Covariates
Demographic and patient characteristics that might influence respiratory
culture results or interpretation were collected from each encounter,
including age and insurance status, location of culture collection
(e.g., intensive care unit, acute care floor, office visit, emergency
department, laboratory collection, bronchoscopy suite), and hospital
department sending culture (e.g., Critical Care, Pulmonary Medicine). At
this institution, children with baseline ventilator use do not require
ICU admission unless they are clinically unstable.
To characterize clinical complexity and comorbid lung conditions,
encounter-level diagnoses were pooled across each child’s repeated
encounters.
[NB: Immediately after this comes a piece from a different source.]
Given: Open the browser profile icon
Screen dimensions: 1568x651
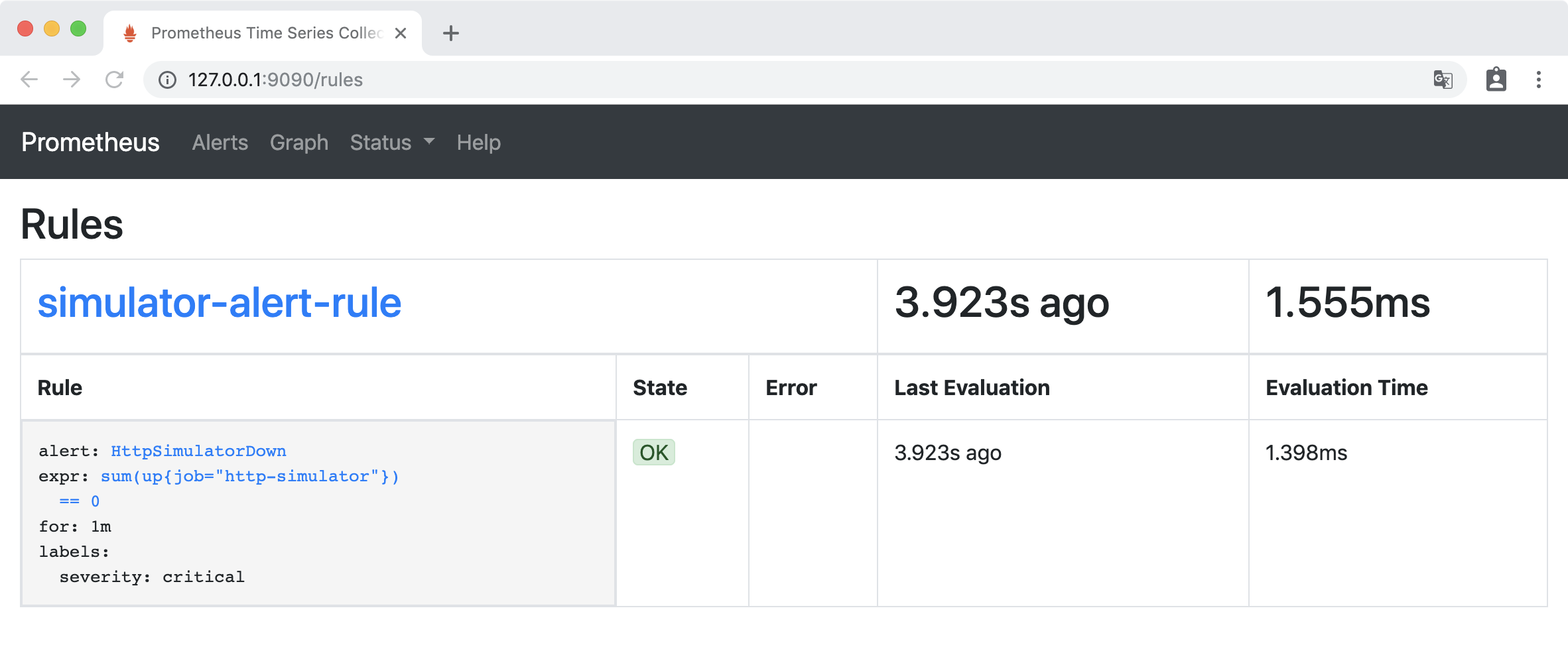Looking at the screenshot, I should [1496, 80].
Diagnoses were coded to identify complex chronic conditions
(CCC) using previously defined codes,13,14 and
bronchopulmonary dysplasia (BPD, ICD -9 770.7, ICD -10
P27.1) or chronic lung disease of infancy (CLDI, ICD -10 P27.8).
Children with chronic P. aeruginosa isolation were additionally
identified, defined using an adaption to the previously-described
criteria in the tracheostomy population15 - P.
aeruginosa isolation on ≥50% of cultures obtained in a 12 month
period. Gram stain WBC semi-quantification, as categorized by the
microbiology laboratory, was additionally examined.